Sessions takes aim at handling of immigration cases
SAN DIEGO — Attorney General Jeff Sessions on Friday launched a review of a little-known but widely used practice of immigration judges closing cases without decisions, potentially putting hundreds of thousands of people in greater legal limbo.
Sessions posed detailed questions challenging the use of “administrative closures,” an increasingly common outcome that allows people to stay in the country without legal status. The attorney general invited feedback from advocates and others, after which time he may issue new instructions for immigration judges nationwide.
Administrative closures have been a lifeline to immigrants who apply for citizenship, permanent residency or other visas, shielding them from deportation while their petitions are vetted. But critics say judges too often let people stay in the country longer than they should in a sort of legal purgatory.
About 350,000 cases are administratively closed, and the Justice Department said 180,000 cases were closed in four years of the Obama administration, more than in the previous 22 years. In 2012, the department’s Board of Immigration Appeals ruled neither Homeland Security Department attorneys seeking to deport someone nor the immigrant trying to stay could stop a judge from closing a case, paving the way for the increase.

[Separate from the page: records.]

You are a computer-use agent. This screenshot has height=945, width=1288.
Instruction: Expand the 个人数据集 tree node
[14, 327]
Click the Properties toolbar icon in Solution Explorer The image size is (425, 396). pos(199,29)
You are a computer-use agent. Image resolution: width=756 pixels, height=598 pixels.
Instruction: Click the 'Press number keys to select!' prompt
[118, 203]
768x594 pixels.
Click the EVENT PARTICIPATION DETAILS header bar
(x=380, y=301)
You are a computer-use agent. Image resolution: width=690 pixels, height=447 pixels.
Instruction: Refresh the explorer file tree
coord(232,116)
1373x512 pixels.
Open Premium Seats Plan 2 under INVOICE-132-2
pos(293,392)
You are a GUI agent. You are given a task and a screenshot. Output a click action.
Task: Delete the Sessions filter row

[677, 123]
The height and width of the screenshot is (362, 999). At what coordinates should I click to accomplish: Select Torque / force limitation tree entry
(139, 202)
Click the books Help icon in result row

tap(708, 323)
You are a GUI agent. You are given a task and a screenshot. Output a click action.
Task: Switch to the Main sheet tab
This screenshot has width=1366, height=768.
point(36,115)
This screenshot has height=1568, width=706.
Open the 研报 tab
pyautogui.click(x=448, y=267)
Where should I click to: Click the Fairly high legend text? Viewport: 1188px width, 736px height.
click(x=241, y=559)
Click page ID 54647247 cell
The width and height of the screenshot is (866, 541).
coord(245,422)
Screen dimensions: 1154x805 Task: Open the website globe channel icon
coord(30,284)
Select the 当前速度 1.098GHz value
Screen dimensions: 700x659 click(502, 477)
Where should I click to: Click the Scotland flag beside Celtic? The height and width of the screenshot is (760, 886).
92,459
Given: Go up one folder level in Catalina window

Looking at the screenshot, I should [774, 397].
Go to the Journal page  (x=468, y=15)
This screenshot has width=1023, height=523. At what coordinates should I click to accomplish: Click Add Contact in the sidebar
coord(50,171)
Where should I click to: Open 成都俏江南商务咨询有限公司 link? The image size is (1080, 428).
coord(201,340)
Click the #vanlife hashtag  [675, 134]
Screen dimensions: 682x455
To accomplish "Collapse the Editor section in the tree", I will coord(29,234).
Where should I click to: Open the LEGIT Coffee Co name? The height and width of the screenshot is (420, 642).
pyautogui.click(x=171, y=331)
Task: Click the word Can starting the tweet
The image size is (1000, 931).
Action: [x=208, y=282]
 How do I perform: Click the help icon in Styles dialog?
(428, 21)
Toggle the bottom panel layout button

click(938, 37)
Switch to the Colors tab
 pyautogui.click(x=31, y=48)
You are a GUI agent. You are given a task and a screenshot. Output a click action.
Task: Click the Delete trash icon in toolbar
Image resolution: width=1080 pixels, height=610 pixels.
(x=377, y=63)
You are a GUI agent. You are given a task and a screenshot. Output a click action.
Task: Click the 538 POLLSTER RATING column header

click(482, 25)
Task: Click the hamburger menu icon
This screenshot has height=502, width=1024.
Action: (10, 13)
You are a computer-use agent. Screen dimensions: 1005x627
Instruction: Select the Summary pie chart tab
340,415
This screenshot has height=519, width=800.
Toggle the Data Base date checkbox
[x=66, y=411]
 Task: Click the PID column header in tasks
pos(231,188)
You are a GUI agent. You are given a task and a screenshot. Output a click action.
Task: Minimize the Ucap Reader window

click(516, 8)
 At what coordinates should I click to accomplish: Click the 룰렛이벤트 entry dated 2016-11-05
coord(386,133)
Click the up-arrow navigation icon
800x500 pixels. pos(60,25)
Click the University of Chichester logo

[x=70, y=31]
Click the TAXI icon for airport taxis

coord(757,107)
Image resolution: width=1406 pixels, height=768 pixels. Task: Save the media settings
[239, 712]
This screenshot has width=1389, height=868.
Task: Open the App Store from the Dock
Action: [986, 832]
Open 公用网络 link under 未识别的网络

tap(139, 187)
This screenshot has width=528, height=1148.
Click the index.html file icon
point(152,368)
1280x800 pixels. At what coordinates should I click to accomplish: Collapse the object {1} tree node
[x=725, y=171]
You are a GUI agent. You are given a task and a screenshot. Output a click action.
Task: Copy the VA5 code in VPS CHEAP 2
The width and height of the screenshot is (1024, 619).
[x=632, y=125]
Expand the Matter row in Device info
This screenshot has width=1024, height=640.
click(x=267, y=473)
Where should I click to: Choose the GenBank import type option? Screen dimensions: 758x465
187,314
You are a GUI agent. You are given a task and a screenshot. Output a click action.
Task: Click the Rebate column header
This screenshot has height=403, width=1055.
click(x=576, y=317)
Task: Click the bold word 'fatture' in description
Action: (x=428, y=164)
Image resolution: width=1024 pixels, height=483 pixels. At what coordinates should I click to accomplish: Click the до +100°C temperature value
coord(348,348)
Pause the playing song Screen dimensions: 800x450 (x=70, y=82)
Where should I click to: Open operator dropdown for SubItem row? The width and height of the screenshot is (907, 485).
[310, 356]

Immigration judges are employees of the Justice Department’s Executive Office for Immigration Review, giving the attorney general broad oversight powers even as they assert independence. Sessions, a former U.S. senator from Alabama and immigration hardliner, signaled last month he planned to be heavily involved in setting policies aimed at reducing a court backlog of 650,000 cases and deciding cases more quickly, and Friday’s announcement was a step in that direction.